Overview

@ethernauta/chain

A registry of 500+ EIP-155 chain definitions. Each chain is a structured object carrying its chain ID, native currency, public RPC endpoints, block explorers, ENS registry (where applicable), bridges, and feature flags.

pnpm add @ethernauta/chain

The shape of a chain

import type { Chain } from "@ethernauta/chain";
import { eip155_1 } from "@ethernauta/chain/eip155-1";

const mainnet: Chain = eip155_1;
void mainnet;
// {
//   chainId: 1,
//   name: "Ethereum Mainnet",
//   shortName: "eth",
//   nativeCurrency: { name: "Ether", symbol: "ETH", decimals: 18 },
//   rpc: ["https://eth.llamarpc.com", ...],
//   explorers: [{ name: "Etherscan", url: "...", standard: "EIP3091" }],
//   ...
// }

The full Chain schema is exported (ChainSchema); inferred type is Chain. Adjunct types: NativeCurrency, Explorer, Bridge, Parent, EnsRegistry, Feature, ShortName, RedFlagSchema.

Naming convention

Every chain is exported as eip155_<chain_id>:

import { eip155_1 } from "@ethernauta/chain/eip155-1";          // Ethereum Mainnet
import { eip155_10 } from "@ethernauta/chain/eip155-10";        // OP Mainnet
import { eip155_137 } from "@ethernauta/chain/eip155-137";      // Polygon
import { eip155_8453 } from "@ethernauta/chain/eip155-8453";    // Base
import { eip155_42161 } from "@ethernauta/chain/eip155-42161";  // Arbitrum One
import { eip155_11155111 } from "@ethernauta/chain/eip155-11155111"; // Sepolia

void eip155_1;
void eip155_10;
void eip155_137;
void eip155_8453;
void eip155_42161;
void eip155_11155111;

The name disambiguates testnets, L2s, sidechains, and forks unambiguously. Chain ID is the only thing that’s ever truly identifying.

Using a chain with a resolver

import { create_reader, encode_chain_id, http } from "@ethernauta/transport";
import { eth_blockNumber } from "@ethernauta/eth";
import { eip155_1 } from "@ethernauta/chain/eip155-1";
import { eip155_8453 } from "@ethernauta/chain/eip155-8453";
import { eip155_42161 } from "@ethernauta/chain/eip155-42161";

const MAINNET = encode_chain_id({ namespace: "eip155", reference: eip155_1.chainId });
const BASE = encode_chain_id({ namespace: "eip155", reference: eip155_8453.chainId });
const ARB = encode_chain_id({ namespace: "eip155", reference: eip155_42161.chainId });

const reader = create_reader([
  { chainId: MAINNET, transports: [http("https://ethereum-rpc.publicnode.com")] },
  { chainId: BASE, transports: [http("https://base-rpc.publicnode.com")] },
  { chainId: ARB, transports: [http("https://arbitrum-one-rpc.publicnode.com")] },
]);

// pick at call time
const eth_block = await eth_blockNumber()(
  reader({ chain_id: MAINNET }),
);
void eth_block;
const base_block = await eth_blockNumber()(
  reader({ chain_id: BASE }),
);
void base_block;

The reader doesn’t fetch any chain it wasn’t told about. The list you pass is the resolver’s universe.

Why a registry

No magic strings. chain_id: 1 is correct but unreadable. chain_id: eip155_1.chain_id puts the chain at the call site.
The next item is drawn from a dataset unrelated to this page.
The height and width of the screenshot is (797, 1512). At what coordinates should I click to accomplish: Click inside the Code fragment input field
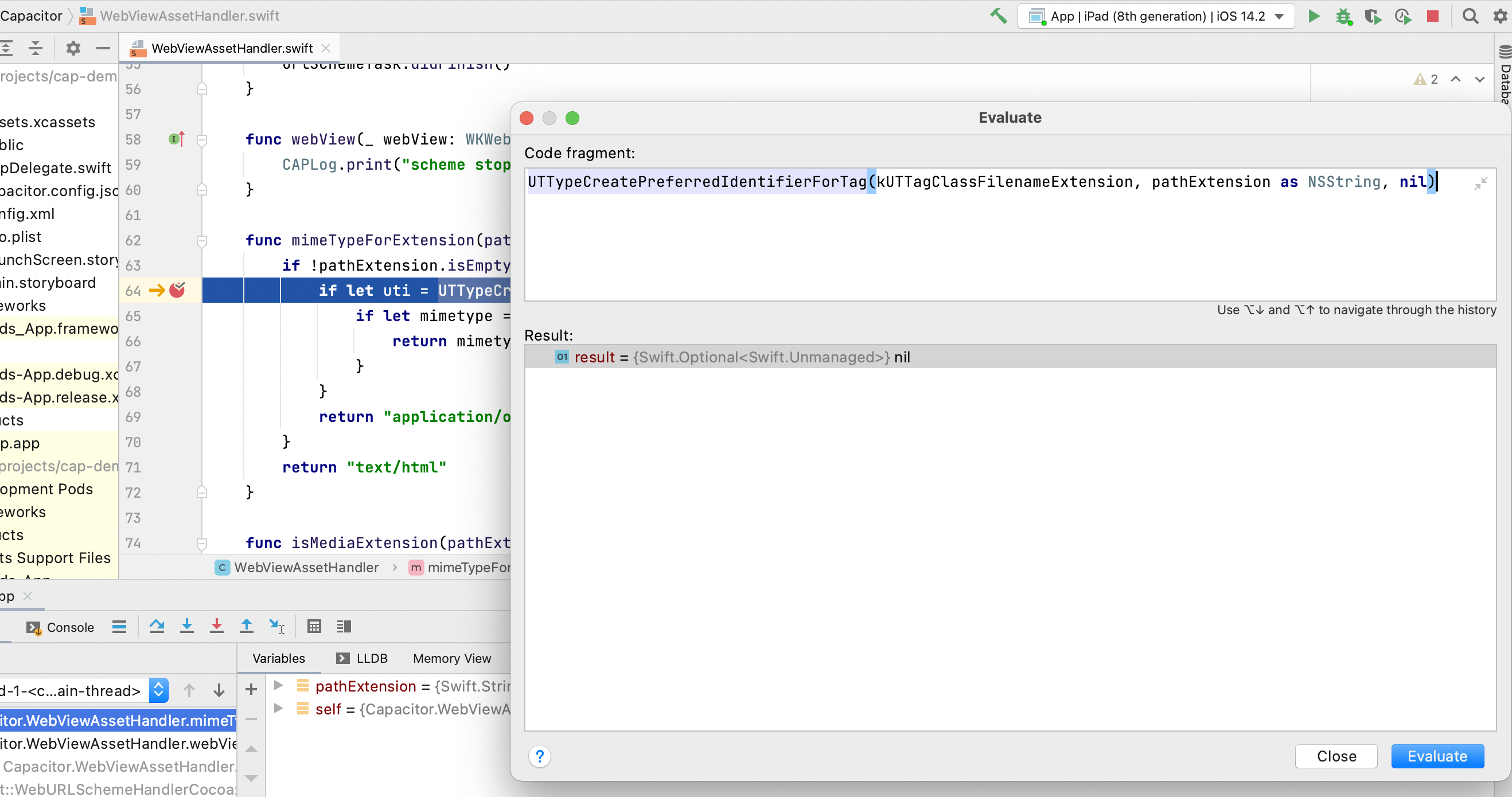pyautogui.click(x=998, y=235)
Self-contained RPCs. Each chain carries its own RPC URL list. The HTTP transport rotates through them on failure. No environment variable to wire, no separate config file to maintain.
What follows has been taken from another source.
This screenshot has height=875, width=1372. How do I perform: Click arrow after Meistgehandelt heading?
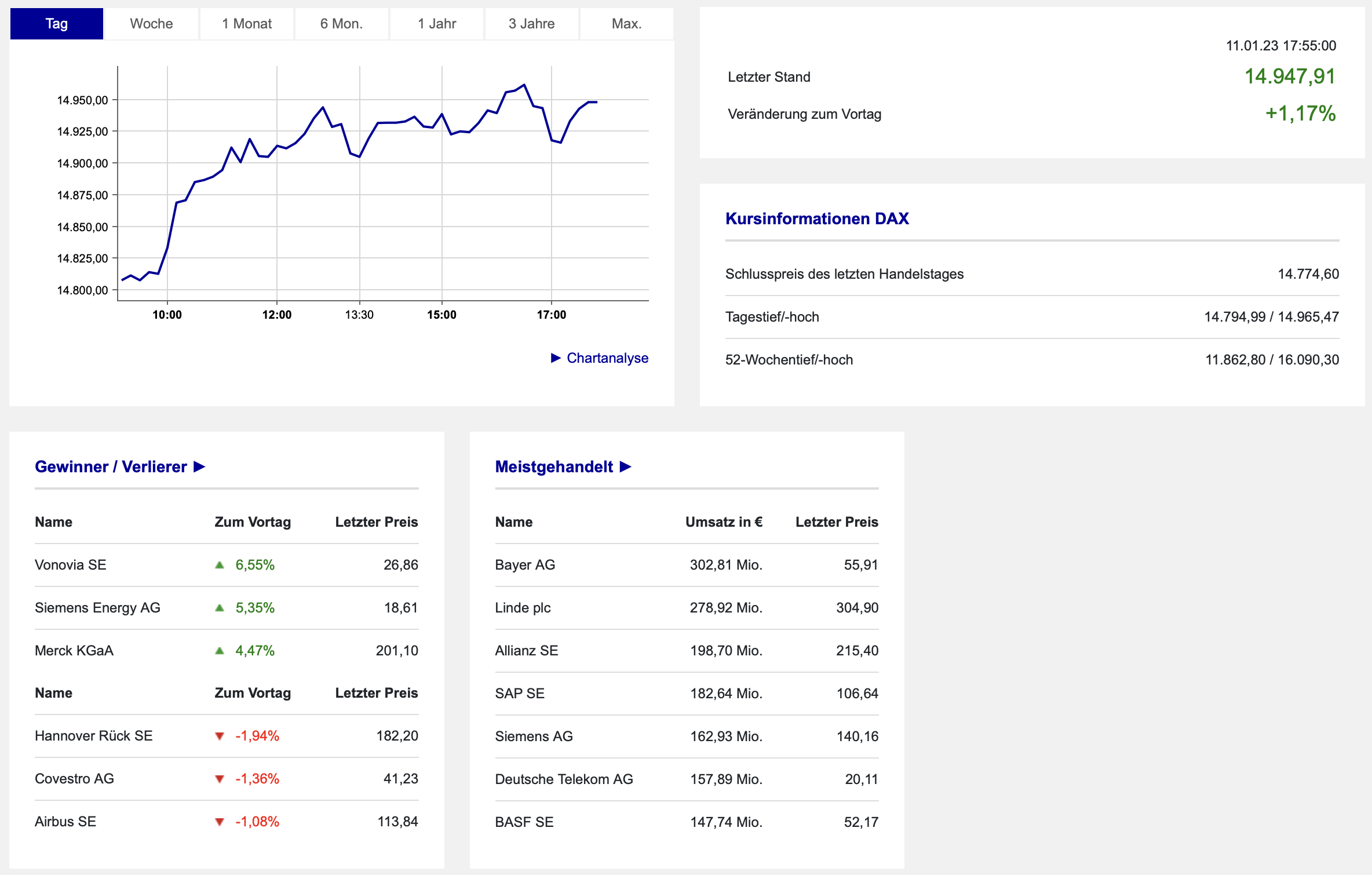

ENS-aware. Chains that have an ENS deployment (Ethereum, Goerli, Sepolia, Holesky) carry their registry address. The ENS resolution flow looks it up automatically.
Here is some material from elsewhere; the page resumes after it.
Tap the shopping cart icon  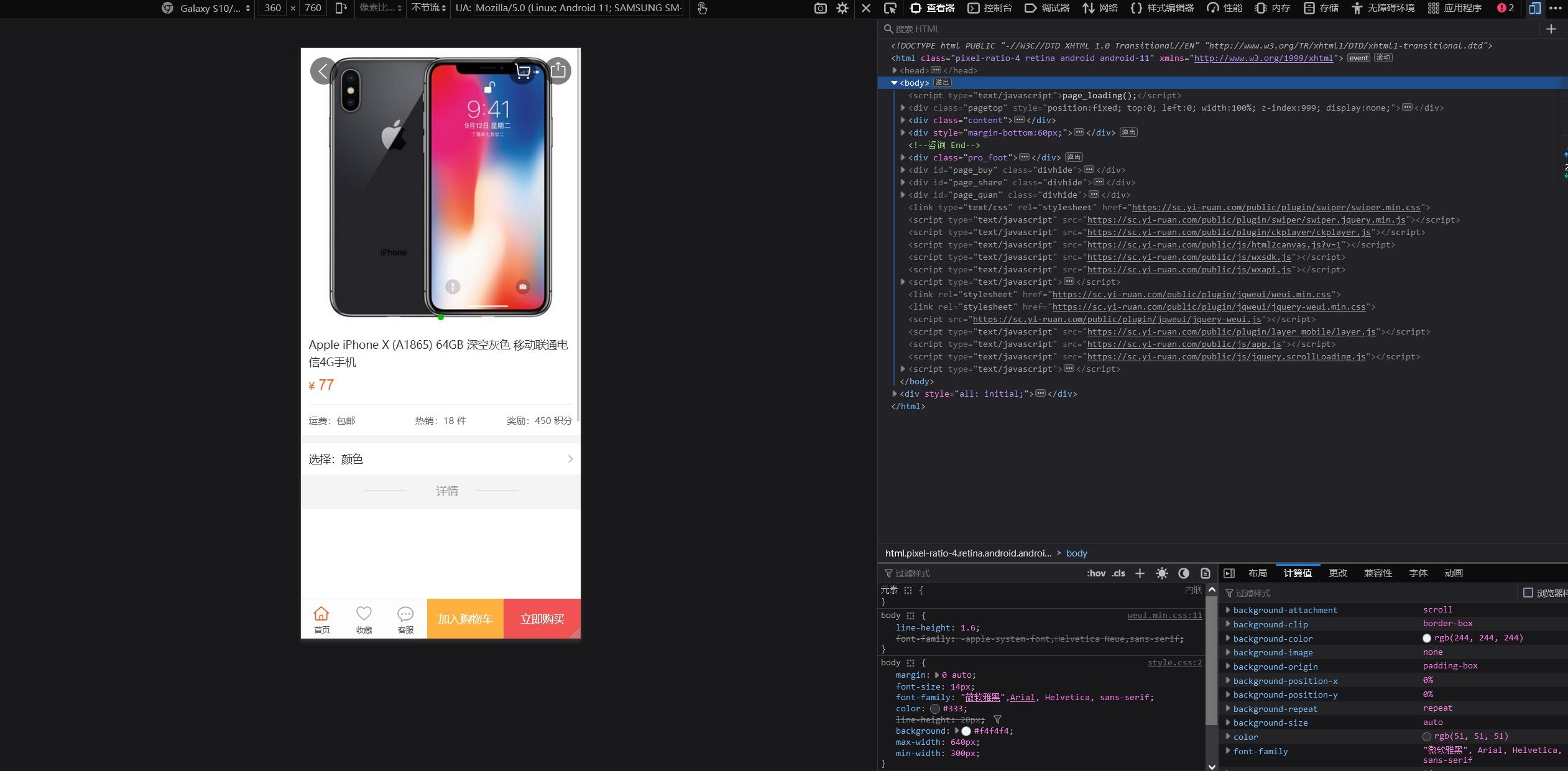tap(523, 71)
EIP-155 by definition. The registry is keyed on the canonical chain ID, so re-broadcast attacks across forks can’t happen by accident.

Picking a custom RPC

import { create_reader, encode_chain_id, http } from "@ethernauta/transport";
import { eip155_1 } from "@ethernauta/chain/eip155-1";

const MAINNET = encode_chain_id({ namespace: "eip155", reference: eip155_1.chainId });

const reader = create_reader([
  { chainId: MAINNET, transports: [http("https://my-private-rpc.example.com")] },
]);
void reader;

Chain is a plain object. Override what you need. The schema is permissive — the only required fields are chain_id, name, rpc.